Yes, it's a few extra letters, but it won't kill anyone :-)

And when you need a custom implementation of view (even if it is compatible with the old one in terms of the basic interface), this is what you do in your application initialization:

use Jet\Factory_MVC;
Factory_MVC::setViewClassNameMyView::class );

Immediately part of the system is your improved view implementation. It is available everywhere, in modules, controllers and so on. Simply, transparently and without magic.

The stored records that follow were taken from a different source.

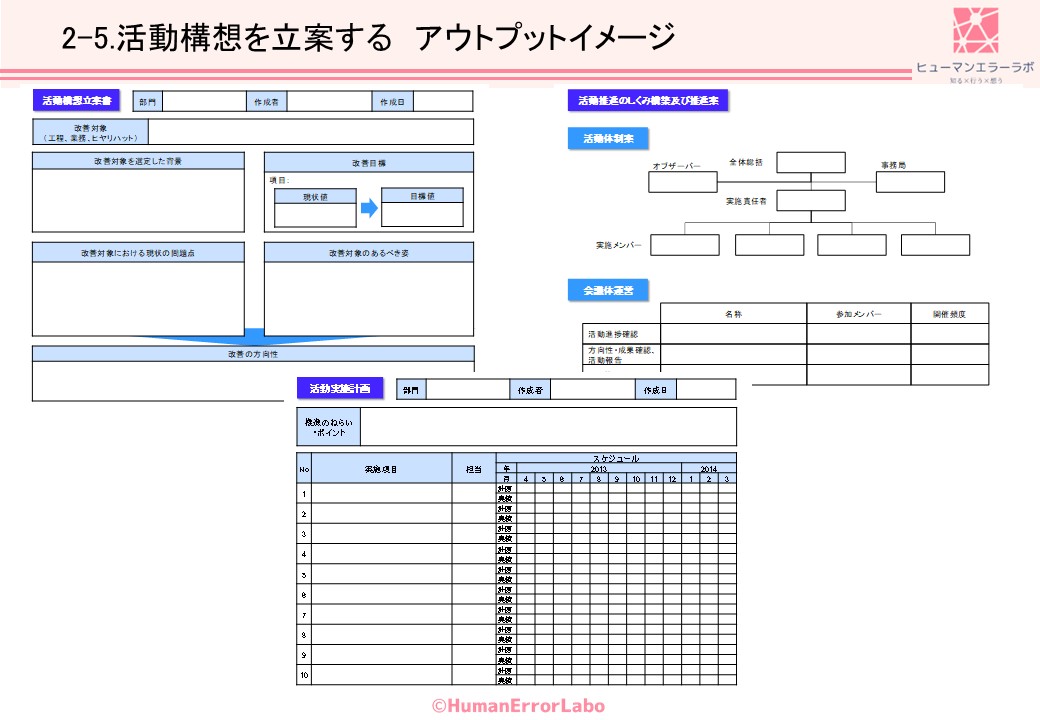The height and width of the screenshot is (720, 1040).
Task: Click the スケジュール header in the plan table
Action: pos(615,458)
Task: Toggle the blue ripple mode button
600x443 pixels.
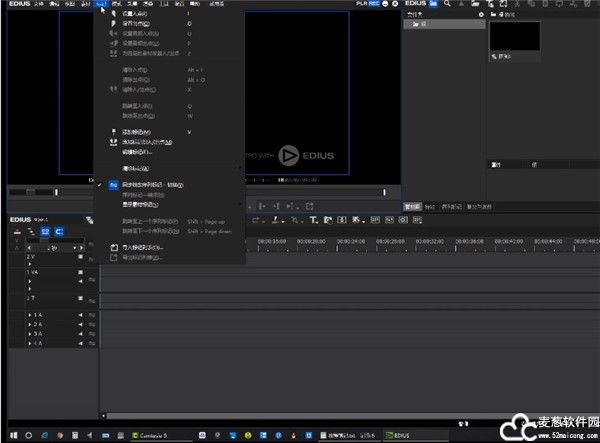Action: tap(45, 231)
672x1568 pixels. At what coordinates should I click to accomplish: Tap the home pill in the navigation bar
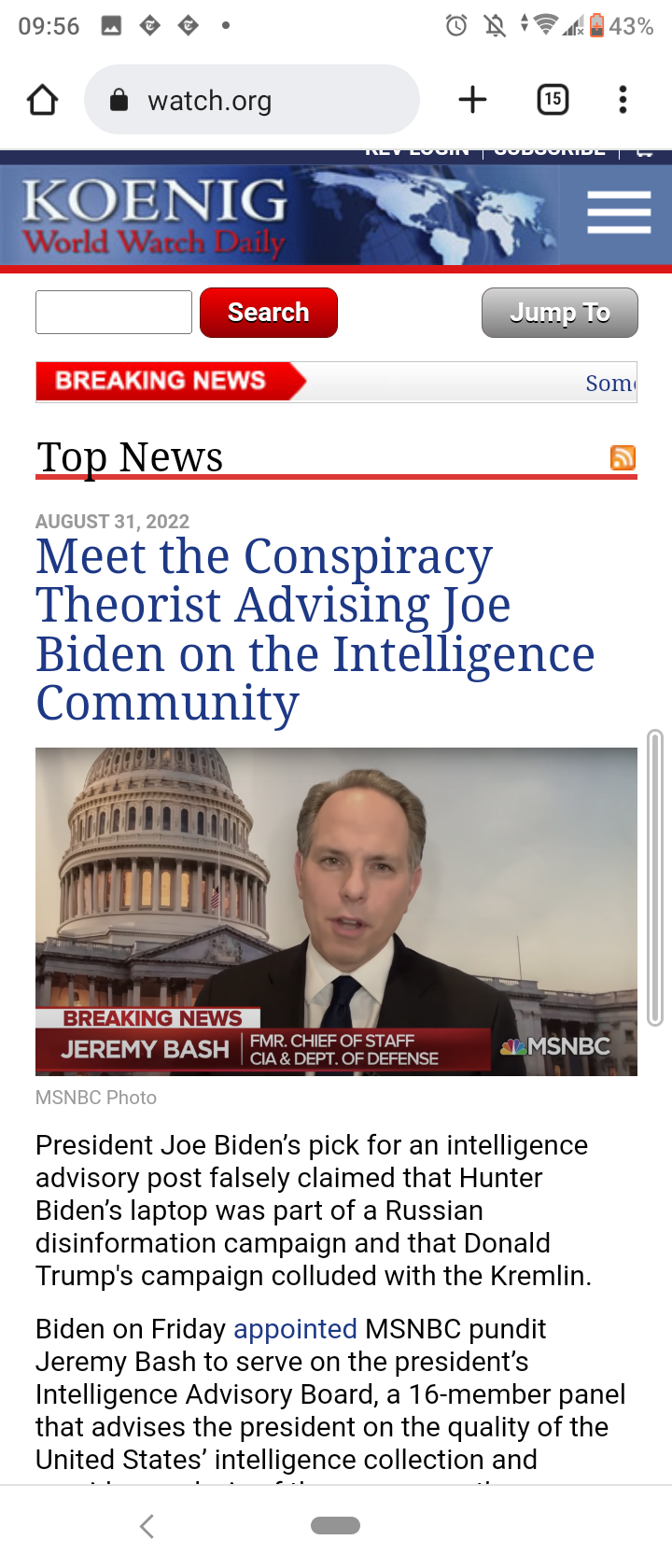tap(335, 1525)
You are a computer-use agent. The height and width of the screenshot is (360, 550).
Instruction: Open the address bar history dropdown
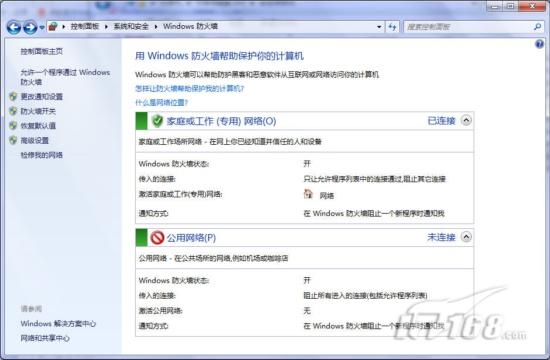coord(379,27)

Note: If you look carefully at the installer source code, you will see that view is "cheerfully" used there without the factory. This is not a bug, but the intention. There is a logic to it. Things like the installer, or Jet Studio, are largely independent applications, separate from the actual final application to be developed on Jet - thus it stands outside your project. That's why, for example, for the installer and Jet Studio, it needs the View implementation it knows - that is, the one from Jet. However, within the application and application space itself, using factories is more than appropriate. Don't be fooled into thinking that the bundled tools don't follow this concept.

List of factories

Jet\Factory_Application Factory focused on working with application modules.
Jet\Factory_DataModel Factory designed for ORM DataModel.
Jet\Factory_Db Factory for working with the backend connecting to the database.
Jet\Factory_Form Factory designed for the forms subsystem.
Jet\Factory_MVC Factory for Jet MVC.
Jet\Factory_PackageCreator Factory for CSS and JS packager.
Jet\Factory_Translator Factory designed for translator.
Jet\Factory_Config Factory for configuration system.